By late 1942, it had it in the form of the Vejayanrangsrit B.JR.4. The Boripatra III - "Bomber Type 3," successor to both the original 1920s biplane and the later 1930s Boripatra II - was a cut above its predecessors in every sense of the word. It even outperformed land-based dive bombers. Where Thailand's main land dive bomber, the Stuka, was a fixed-gear design, the B.JR.4 not only had retractable gear, but an internal bomb bay. The B.JR.4 could carry more bombs than the older dive bomber, and it could get to its target much faster thanks to its powerful Karnasuta E-1350 radial, which lent it 1,400 horsepower. Sturdy landing gear and the ability to carry takeoff rockets ensured that even with an extra 1,000 pounds of weight when fully loaded, the Boripatra III could fly off the deck of even Thai escort carriers, though in practice they operated both from land and sea.

But factors conspired to delay a swift introduction of B.JR.4s into the naval theatre. The E-1350 radials proved to be finicky and difficult to maintain, built to exacting standards which pressed Karnasuta Engine Factory's staff's expertise to its limit. The Vejayanrangsrit factory was slowed down somewhat in mid-1943 after a fire, but picked up again soon enough. The delay, however, kept many older Boripatra II biplanes on the front lines and impacted the number of B.JR.4s that could get to the front.

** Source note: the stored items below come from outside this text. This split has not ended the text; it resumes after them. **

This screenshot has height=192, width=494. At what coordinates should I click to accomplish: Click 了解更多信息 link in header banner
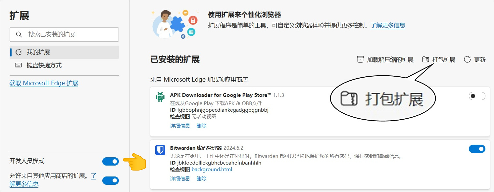[388, 25]
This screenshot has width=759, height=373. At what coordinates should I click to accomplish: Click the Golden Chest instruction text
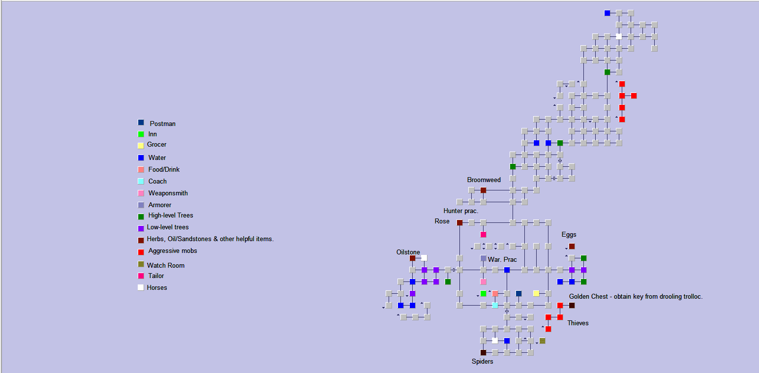point(636,296)
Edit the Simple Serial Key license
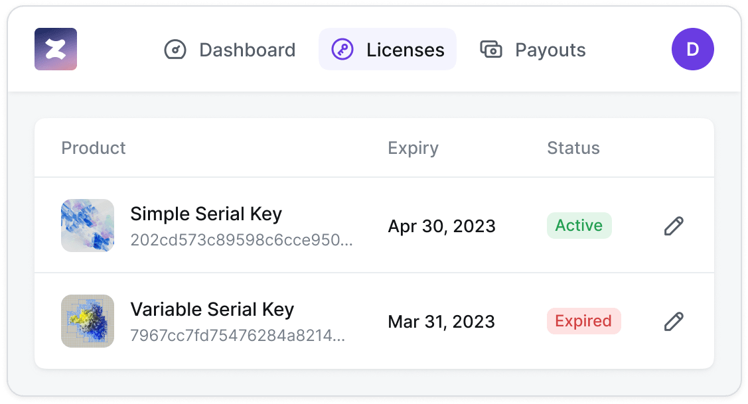Viewport: 748px width, 404px height. (x=674, y=226)
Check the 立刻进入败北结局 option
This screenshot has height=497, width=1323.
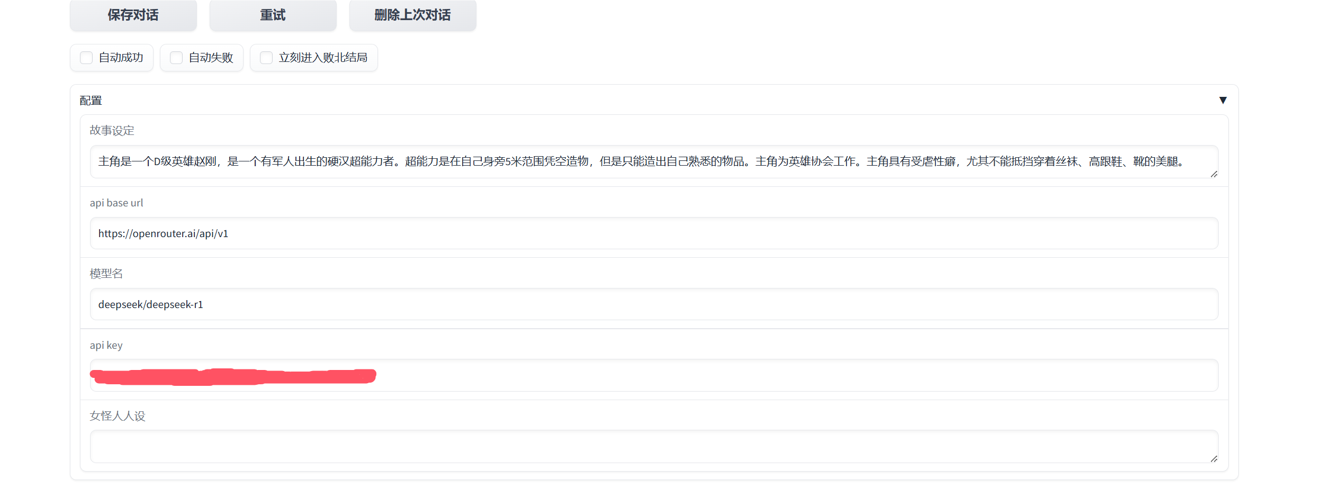tap(266, 58)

Despite these delays, the Boripatra III - known to the Allies as the Rita - proved itself a good combatant and a serious threat to Allied ships, including American carriers. B.JR.4s damaged several American ships, including dealing blows to USS Enterprise and USS South Dakota. It was sufficiently deadly that the Allies gave it the nickname of the Red Falcon, a nod to the red-nosed markings the aircraft tended to wear. B.JR.4 dive bombers were faster than the famous Jerry fighter, and some were employed as night fighters late in the war. However, in a day-fighting environment they were no match for Allied fighters, and American aviators preyed on these fighters in huge numbers at the famous battle known as Sweet Caroline's Good Time Turkey Shoot.

Heinkel B.KhR.18 Phayalo (He 212 Feuervogel)

Allied reporting name: Hoss
Manufacturer: Ernst Heinkel AG
Role: Fighter
Introduced: 1942
Produced: ~2,700
Operators: Chinese Air Force, Thai Air Army

Length: ~32 ft
Empty weight: ~5,100 lb
Powerplant: 1x Homruen Mo.23A, 1,425 hp
Maximum speed: 515 km/h at sea level; 620 km/h at 20,000 feet; 600 km/h at peak altitude
Range: 850 km
Service ceiling: 39,000 ft
Rate of climb: 3,300 ft/min at sea level
Armament: 2x 20mm nose-mounted cannon; 4x 7.7mm wing-mounted machineguns

In Germany proper, the Heinkel aircraft company struck out with its He 212 fighter and spent much of the war building bombers and prototype jets. However, Heinkel and Junkers had a more fulsome role in Southeast Asia, where they effectively formed the aerodrome of China's war efforts while also providing key material support to Thailand. There, the opportunity existed for Heinkel to step into the fighter market.

The He 212, first deployed in 1942, represented the evolution of the original He 112. Developed entirely by Heinkel's Southeast Asian bureau in Bangkok, the aircraft utilized the Homruen Model 23A engine, a Thai clone of the Daimler-Benz DB 601 used in the Messerschmitt Bf 109 but denied to the He 112 during the testing process. The more powerful engine was mated to an airframe which corrected many of the flaws of the original He 112. The thick wing was streamlined and made more aerodynamic, blending smoothly into the fuselage at the root, and the cockpit was constructed as a smoother bubble, with the tail heightened to account for the chance in airflow. The new landing gear had a relatively wide stance, enabling the aircraft to make rough landings. The aircraft itself was named for the Siamese fireback, Thailand's national bird, in recognition of the role played by the Thai engineers staffing the Bangkok bureau.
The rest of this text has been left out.